According to the International Monetary Fund (IMF) the Latin American and Caribbean economy will contract by 0.5% this year, with the region divided between the north, which will suffer less than the south.
The IMF said that although this will be the second consecutive year that the region will experience a decline in growth (in 2015 there was a 0.1% decrease), in 2017 it is forecast that the economy of the region will grow by 1.5%.
The main reason for the decline in 2016 is the fall in price of raw materials and oil that has the effect of dividing the region into two which leads to substantial variations in the anticipated growth or decline.
In Mexico, Central America and the Caribbean there will be positive growth, benefitting from the recovery of the United States and low oil prices. Mexico is expected to grow by 2.4%, Guatemala 4 %, El Salvador, 2.5 %, Honduras, 3.5 %, Costa Rica, 4.2 % and Panama, 6.1%.
In the Caribbean, the Dominican Republic is anticipating growth of 5.4% this year and 4.5% in 2017, with Haiti at 2.3% and 3.3% in 2017.
At the other end of the scale, Brazil is expected to contract for a second year with minus 3.8% growth in 2016, the same as last year.

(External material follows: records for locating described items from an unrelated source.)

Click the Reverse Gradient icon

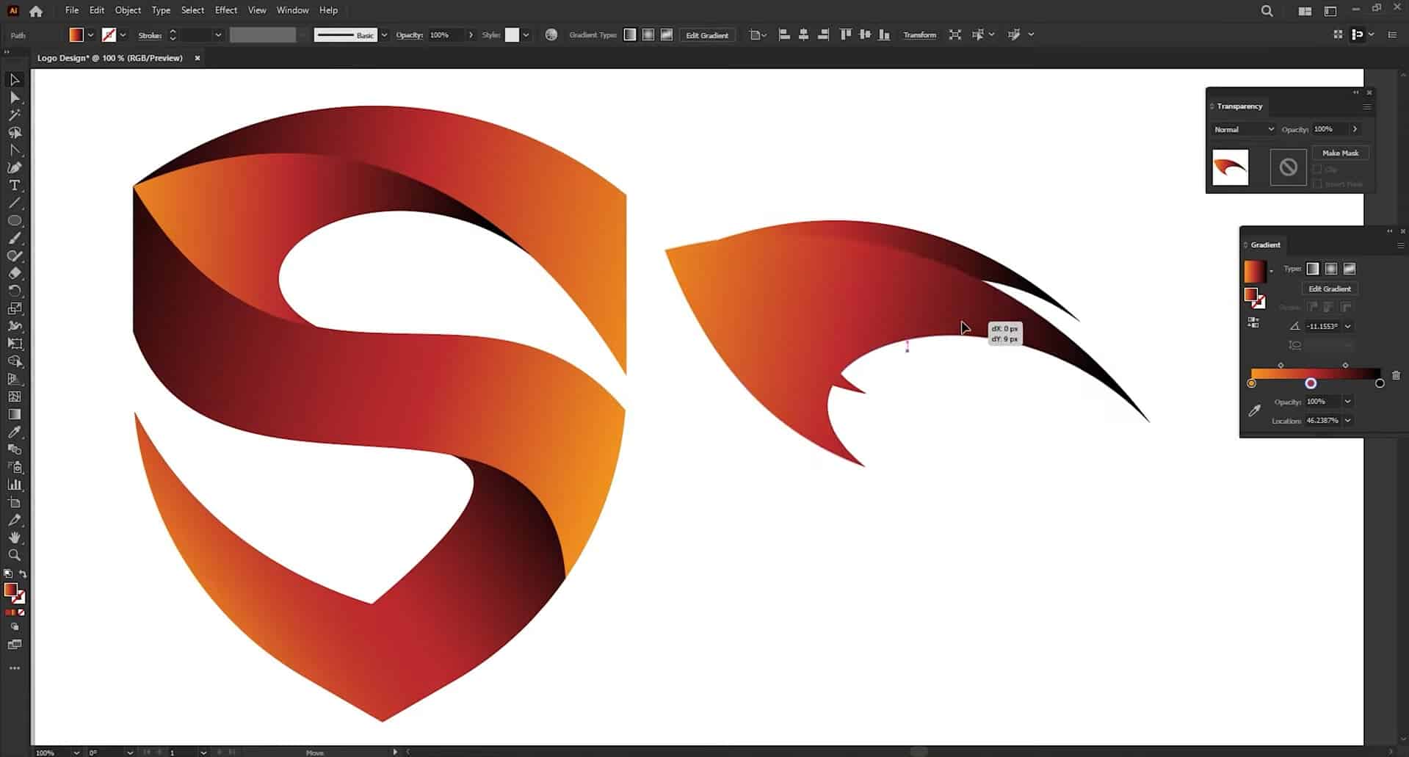click(1253, 322)
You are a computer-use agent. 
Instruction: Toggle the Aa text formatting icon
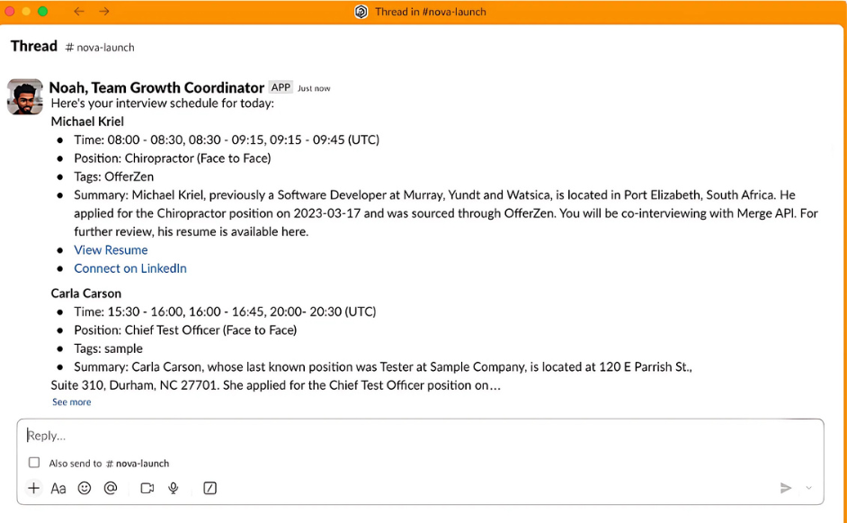coord(58,488)
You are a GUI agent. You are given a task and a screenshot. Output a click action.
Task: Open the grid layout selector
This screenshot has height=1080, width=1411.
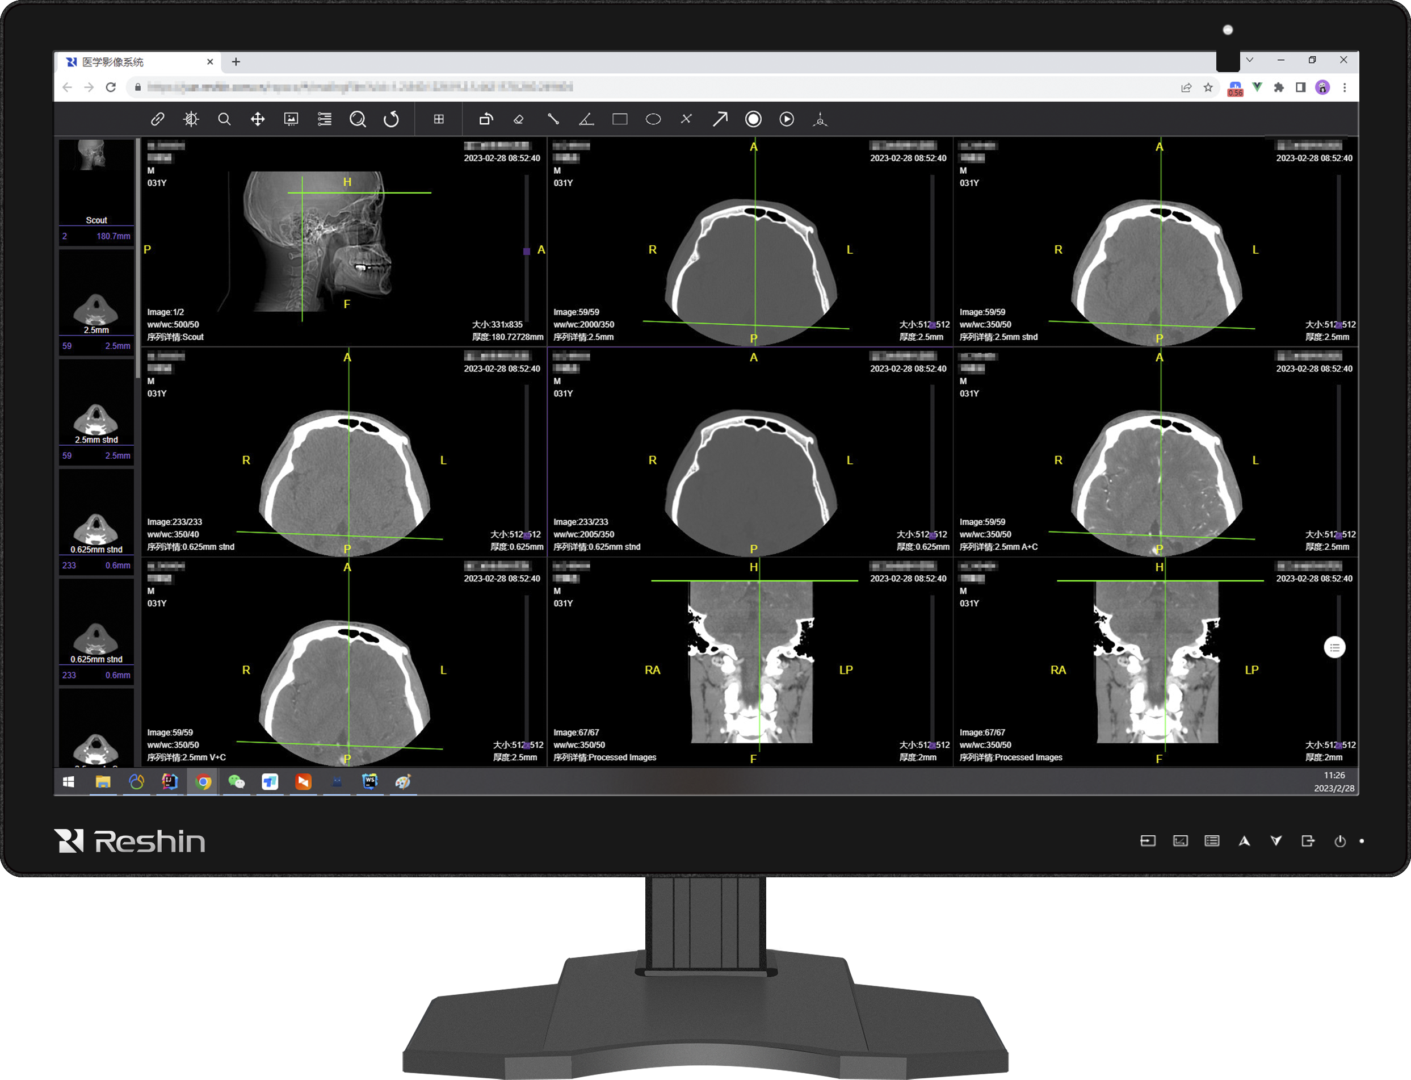[439, 119]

A separate World Bank report, “The Commodity Cycle in Latin America: Mirages and Dilemmas,” forecasts the region will contract by 0.9% in 2016. According to the report, South America, which has borne the brunt of the fall in commodity prices and in Chinese growth, is expected to contract by more than 2% this year, on the back of sharp recessions in Brazil and Venezuela. However, in Mexico, Central America and the Caribbean – which depend less on commodity exports and are more closely tied to the economic recovery in the United States – growth is expected to remain positive in 2016, coming in at 2.5%.